## SHORT TASK
Starting at the line that contains "Where should I" and ending at the line that contains "[x=63, y=795]", write those lines out again with the requests included. Adjust every coordinate in the answers by -59.

## RECORD SET
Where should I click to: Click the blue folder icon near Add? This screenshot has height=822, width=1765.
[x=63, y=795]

...

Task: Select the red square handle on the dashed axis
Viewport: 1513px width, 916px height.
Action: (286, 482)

---

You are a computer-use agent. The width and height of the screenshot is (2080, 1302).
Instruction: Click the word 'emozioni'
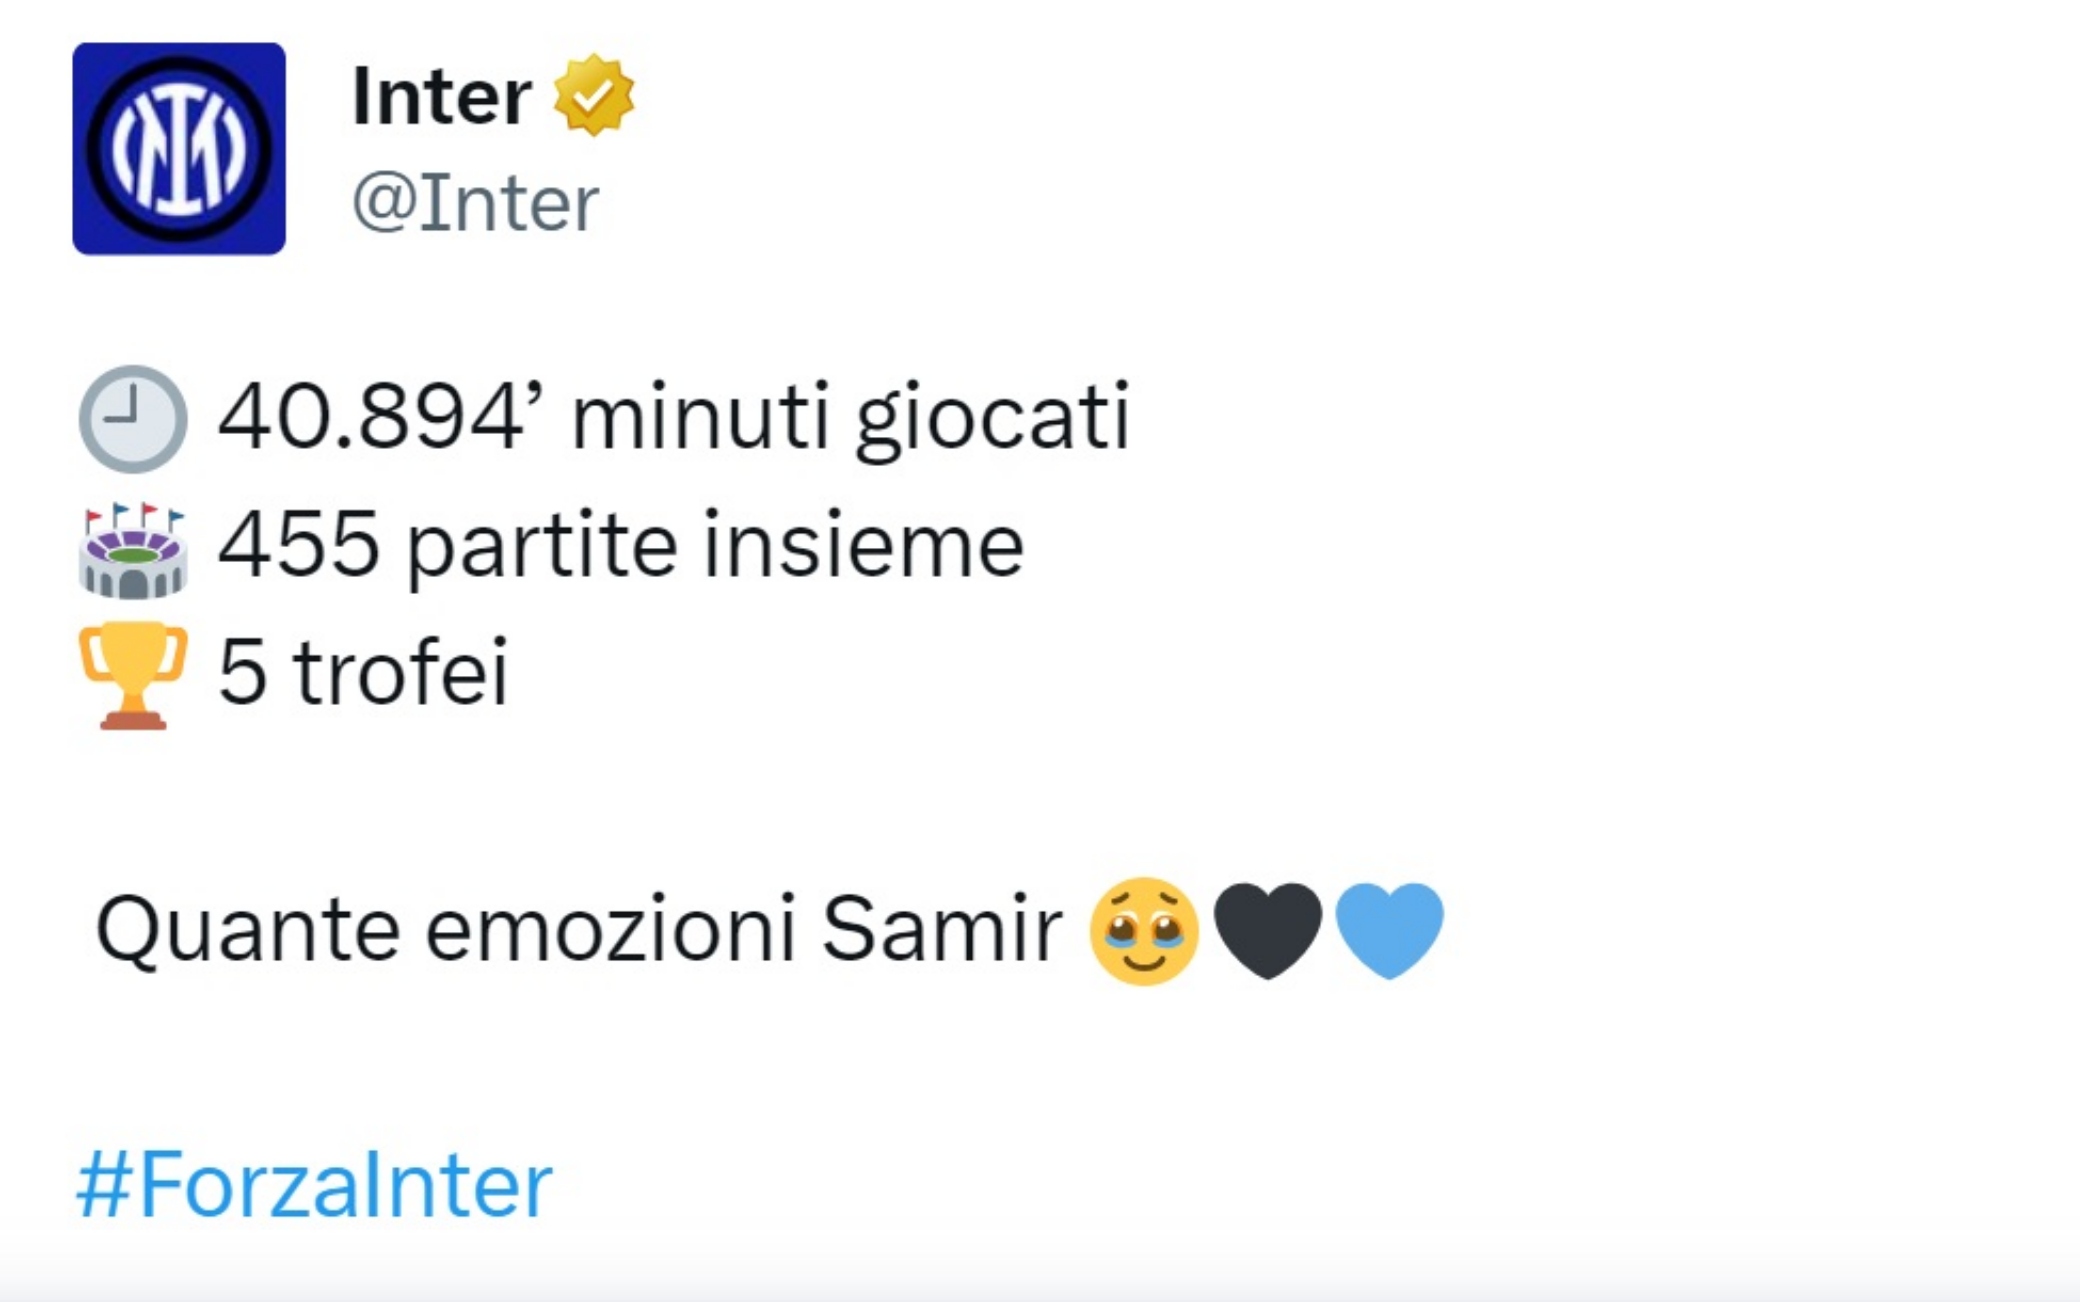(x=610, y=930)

## SOLUTION TO THE EXERCISE
Where should I click to: Click the blue folder icon near Add? This screenshot has height=822, width=1765.
[x=4, y=736]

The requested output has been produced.